Long noncoding RNA EGFR-AS1 promotes cell growth and metastasis via affecting HuR mediated mRNA stability of EGFR in renal cancer
Long noncoding RNAs (lncRNAs) are implicated in renal cell carcinoma (RCC), but remain largely unclear. Using publicly available transcriptome sequencing data from renal cancer ( n  = 703) and integrating bioinformatics analyses, we screened and identified a valuable lncRNA, EGFR-AS1. In our validation cohort ( n  = 204), EGFR-AS1 was significantly upregulated in RCC tissues ( P   <  0.001).
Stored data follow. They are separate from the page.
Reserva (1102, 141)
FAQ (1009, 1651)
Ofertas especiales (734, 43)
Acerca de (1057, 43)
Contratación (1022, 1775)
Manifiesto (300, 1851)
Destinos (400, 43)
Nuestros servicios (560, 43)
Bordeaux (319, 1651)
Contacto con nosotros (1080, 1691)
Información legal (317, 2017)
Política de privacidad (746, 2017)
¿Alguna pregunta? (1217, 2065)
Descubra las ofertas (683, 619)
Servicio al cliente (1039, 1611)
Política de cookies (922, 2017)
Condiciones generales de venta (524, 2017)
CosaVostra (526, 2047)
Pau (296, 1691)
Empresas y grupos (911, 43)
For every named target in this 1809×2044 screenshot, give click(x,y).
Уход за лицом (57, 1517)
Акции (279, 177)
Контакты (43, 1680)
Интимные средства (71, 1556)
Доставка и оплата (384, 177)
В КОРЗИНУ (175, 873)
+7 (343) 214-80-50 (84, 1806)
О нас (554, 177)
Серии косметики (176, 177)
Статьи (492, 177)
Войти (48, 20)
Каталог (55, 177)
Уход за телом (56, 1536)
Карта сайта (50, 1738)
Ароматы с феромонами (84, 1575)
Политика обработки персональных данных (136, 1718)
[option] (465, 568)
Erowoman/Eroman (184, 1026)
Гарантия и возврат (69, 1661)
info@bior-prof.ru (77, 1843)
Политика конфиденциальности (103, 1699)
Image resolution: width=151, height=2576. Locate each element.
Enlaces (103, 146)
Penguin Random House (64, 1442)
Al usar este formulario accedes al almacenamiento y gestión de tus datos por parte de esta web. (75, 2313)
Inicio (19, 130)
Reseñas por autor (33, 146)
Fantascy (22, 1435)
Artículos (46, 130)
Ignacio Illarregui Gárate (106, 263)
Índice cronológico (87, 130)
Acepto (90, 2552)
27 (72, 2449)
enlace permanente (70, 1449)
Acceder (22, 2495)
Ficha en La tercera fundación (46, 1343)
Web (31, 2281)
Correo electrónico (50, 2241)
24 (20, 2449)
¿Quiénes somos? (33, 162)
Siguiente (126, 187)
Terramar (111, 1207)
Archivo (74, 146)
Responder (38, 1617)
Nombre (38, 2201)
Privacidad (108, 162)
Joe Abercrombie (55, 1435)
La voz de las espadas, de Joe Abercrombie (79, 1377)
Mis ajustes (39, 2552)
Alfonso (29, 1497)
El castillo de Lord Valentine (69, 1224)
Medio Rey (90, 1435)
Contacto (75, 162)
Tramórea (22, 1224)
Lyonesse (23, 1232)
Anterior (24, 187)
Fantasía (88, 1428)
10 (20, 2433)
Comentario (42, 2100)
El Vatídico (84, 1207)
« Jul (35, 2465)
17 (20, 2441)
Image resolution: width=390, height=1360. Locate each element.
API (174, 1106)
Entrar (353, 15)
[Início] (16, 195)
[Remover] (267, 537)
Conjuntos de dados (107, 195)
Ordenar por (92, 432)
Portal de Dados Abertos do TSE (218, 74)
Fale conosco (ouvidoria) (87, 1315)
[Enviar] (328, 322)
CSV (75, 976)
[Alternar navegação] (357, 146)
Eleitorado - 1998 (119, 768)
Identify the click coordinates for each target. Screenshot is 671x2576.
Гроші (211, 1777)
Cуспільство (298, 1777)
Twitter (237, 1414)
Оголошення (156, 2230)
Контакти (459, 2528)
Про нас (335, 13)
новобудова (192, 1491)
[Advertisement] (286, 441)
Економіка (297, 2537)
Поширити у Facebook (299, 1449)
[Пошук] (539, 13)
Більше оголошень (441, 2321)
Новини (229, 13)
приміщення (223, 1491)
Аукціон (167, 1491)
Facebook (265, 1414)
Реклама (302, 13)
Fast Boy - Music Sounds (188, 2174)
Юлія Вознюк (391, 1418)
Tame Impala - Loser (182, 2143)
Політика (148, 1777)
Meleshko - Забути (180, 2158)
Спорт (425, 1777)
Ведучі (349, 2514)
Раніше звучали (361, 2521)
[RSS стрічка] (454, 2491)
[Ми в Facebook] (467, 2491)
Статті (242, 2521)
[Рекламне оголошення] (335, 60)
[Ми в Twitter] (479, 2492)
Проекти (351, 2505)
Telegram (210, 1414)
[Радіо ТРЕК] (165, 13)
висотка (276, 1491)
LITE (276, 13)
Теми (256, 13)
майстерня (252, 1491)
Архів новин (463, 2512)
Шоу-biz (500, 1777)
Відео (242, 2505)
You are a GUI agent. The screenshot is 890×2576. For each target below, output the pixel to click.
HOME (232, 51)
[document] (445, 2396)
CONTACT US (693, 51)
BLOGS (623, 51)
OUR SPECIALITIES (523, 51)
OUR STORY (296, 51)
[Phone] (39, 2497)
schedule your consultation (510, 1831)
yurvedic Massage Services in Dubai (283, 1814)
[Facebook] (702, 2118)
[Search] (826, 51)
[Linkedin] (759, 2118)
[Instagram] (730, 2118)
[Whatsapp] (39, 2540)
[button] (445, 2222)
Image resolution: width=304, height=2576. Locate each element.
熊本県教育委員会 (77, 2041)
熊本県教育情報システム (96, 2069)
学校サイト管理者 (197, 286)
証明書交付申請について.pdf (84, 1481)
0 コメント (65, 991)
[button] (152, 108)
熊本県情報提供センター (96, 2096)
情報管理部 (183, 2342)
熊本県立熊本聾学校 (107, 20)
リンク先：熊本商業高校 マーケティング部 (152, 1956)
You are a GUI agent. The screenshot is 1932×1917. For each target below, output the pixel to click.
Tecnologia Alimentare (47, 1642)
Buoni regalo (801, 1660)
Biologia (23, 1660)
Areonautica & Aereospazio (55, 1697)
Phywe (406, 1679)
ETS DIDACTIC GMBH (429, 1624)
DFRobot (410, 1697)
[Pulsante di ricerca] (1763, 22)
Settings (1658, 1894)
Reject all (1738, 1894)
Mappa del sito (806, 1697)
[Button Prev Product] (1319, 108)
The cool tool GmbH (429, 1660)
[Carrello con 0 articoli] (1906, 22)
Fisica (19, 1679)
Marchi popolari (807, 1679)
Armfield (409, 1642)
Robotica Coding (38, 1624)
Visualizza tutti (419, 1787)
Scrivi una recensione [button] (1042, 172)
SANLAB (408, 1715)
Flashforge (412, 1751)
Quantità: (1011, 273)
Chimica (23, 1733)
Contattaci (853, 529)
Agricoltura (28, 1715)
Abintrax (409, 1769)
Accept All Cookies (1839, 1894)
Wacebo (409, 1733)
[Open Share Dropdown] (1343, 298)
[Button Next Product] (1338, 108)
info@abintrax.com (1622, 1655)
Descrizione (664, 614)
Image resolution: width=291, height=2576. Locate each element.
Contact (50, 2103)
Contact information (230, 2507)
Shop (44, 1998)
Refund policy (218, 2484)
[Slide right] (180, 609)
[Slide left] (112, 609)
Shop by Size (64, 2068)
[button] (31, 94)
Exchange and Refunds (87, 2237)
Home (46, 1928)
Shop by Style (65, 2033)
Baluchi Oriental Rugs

Gain-of-function and loss-of-function studies showed that EGFR-AS1 promoted cell proliferation and invasion in vitro and in vivo. Based on previous studies and sequence complementarity of EGFR with EGFR-AS1, we demonstrated that EGFR-AS1 directly bound to EGFR mRNA and inhibited its degradation. Furthermore, RNA pull-down and mass spectrometry analyses showed that EGFR-AS1 interacted with HuR, which was responsible for the mRNA stability of EGFR. Multivariate analysis suggested that higher EGFR-AS1 expression predicted a poor prognosis in RCC patients (high vs low: P  = 0.018, HR = 2.204, 95% CI: 1.145–4.241). In conclusion, EGFR-AS1 enhances the malignant phenotype of RCC cells by enhancing HuR-mediated mRNA stability of EGFR. Our data also provide biological rationales for EGFR-AS1 as a prognostic biomarker and a potential therapeutic target for RCC.